WORK INSTRUCTION:
Pull every line holding the string "code" from the records below.

Dataset records
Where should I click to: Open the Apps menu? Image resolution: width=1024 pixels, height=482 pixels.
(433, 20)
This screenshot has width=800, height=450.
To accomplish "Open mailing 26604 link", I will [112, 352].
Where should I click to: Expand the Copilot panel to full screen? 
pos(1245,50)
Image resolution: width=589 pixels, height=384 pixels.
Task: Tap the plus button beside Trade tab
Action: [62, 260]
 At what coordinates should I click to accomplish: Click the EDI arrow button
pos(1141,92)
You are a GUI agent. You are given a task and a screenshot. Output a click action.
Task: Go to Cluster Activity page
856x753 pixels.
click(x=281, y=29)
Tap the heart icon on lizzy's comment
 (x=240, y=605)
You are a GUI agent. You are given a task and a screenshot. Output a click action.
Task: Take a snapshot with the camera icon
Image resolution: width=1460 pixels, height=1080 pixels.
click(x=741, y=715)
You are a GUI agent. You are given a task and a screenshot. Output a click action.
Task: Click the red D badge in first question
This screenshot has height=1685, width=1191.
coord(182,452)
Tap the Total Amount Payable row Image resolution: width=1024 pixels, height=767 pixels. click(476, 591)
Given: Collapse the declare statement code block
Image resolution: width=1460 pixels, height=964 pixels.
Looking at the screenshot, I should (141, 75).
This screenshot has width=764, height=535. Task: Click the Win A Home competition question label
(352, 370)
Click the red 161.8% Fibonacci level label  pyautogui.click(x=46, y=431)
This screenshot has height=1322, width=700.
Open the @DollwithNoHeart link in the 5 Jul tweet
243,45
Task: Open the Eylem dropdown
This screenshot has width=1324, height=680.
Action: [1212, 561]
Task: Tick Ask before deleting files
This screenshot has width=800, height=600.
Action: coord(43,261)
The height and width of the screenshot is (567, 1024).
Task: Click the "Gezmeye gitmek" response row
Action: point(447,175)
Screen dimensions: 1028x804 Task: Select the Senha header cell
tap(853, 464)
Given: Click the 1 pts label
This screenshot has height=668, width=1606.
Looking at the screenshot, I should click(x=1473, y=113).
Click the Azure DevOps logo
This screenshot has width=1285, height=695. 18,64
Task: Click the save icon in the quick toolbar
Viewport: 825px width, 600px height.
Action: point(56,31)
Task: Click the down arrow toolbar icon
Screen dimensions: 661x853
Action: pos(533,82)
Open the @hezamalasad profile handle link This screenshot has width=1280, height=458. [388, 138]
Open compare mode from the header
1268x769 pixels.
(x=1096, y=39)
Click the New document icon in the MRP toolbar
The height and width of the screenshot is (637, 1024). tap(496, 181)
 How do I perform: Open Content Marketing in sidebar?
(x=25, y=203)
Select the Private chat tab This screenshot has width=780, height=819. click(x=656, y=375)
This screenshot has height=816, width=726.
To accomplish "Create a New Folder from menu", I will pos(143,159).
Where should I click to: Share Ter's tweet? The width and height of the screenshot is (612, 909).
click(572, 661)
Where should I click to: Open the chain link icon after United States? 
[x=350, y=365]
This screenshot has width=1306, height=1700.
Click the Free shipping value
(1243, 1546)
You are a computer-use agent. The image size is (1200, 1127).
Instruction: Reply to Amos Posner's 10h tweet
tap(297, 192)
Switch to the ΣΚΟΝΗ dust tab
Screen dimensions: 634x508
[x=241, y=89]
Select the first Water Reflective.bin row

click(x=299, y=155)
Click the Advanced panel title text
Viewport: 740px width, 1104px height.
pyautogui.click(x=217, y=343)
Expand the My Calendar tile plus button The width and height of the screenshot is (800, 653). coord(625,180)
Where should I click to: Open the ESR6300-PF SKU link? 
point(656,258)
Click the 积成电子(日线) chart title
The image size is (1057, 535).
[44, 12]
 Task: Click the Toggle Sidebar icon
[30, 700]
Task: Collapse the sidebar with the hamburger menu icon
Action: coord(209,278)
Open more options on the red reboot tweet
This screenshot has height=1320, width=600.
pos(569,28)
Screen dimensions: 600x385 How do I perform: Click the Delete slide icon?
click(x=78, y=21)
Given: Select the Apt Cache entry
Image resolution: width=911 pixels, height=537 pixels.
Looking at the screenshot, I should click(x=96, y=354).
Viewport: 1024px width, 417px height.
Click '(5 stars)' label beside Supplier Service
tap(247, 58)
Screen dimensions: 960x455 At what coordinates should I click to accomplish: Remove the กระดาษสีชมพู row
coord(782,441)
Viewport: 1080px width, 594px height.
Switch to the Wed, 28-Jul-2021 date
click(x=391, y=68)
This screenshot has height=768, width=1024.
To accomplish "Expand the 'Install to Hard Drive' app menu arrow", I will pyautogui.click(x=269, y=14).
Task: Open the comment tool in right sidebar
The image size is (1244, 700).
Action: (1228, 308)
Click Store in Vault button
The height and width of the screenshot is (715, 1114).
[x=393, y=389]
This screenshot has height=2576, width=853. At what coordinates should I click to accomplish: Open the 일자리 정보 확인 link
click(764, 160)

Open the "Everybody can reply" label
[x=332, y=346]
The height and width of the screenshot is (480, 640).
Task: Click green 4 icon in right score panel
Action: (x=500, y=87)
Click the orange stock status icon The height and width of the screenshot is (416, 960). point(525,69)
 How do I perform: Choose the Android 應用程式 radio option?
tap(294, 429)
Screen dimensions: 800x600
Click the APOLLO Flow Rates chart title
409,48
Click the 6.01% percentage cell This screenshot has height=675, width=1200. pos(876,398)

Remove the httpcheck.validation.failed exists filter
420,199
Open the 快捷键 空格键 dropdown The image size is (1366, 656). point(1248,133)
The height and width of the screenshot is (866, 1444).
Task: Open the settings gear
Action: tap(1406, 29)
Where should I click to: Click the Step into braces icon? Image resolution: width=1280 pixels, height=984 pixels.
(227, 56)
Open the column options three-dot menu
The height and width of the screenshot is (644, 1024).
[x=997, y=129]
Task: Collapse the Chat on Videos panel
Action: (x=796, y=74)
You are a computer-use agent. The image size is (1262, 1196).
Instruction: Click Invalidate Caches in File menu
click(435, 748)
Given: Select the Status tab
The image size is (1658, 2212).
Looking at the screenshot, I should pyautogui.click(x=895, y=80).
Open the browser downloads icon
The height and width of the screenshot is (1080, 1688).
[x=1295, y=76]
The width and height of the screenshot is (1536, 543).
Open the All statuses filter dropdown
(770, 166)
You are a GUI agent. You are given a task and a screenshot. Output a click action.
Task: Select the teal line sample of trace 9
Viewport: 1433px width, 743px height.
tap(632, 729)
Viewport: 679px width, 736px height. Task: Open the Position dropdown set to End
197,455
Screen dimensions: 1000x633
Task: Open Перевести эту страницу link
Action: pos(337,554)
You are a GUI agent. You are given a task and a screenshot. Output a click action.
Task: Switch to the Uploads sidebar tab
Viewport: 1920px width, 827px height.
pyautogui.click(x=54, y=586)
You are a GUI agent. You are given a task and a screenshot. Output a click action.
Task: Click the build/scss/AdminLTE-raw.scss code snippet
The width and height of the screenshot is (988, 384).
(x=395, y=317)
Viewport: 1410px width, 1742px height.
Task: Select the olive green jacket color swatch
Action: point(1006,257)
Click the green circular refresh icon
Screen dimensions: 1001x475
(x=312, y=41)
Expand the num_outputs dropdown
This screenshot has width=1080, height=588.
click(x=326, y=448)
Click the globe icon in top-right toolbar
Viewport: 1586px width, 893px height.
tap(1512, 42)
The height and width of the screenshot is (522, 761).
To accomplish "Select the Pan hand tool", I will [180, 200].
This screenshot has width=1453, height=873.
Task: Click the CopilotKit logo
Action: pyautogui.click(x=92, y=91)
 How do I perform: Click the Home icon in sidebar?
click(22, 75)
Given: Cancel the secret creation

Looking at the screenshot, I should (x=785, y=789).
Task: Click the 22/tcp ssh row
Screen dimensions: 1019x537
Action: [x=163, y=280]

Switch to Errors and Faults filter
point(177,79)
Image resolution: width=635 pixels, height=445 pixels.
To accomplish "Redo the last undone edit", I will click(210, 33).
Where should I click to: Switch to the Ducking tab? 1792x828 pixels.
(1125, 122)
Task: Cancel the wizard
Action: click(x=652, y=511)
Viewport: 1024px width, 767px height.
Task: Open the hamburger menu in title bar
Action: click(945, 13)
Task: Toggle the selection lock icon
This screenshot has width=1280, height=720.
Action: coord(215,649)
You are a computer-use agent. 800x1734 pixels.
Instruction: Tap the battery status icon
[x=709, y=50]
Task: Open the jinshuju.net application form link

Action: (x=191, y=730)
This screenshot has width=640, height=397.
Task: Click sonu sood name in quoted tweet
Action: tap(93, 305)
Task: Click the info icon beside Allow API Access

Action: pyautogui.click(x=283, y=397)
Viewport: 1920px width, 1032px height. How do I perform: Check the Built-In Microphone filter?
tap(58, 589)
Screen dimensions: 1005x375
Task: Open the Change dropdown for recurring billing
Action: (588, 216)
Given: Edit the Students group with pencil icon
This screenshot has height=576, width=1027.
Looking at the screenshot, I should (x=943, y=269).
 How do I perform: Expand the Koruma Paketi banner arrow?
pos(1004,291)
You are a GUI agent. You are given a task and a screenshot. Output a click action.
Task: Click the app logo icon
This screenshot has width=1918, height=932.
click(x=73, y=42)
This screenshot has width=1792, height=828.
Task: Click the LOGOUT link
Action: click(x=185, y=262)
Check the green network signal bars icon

TASK RESULT:
Given: Collapse the declare statement code block
Task: Click the build/scss/AdminLTE-raw.scss code snippet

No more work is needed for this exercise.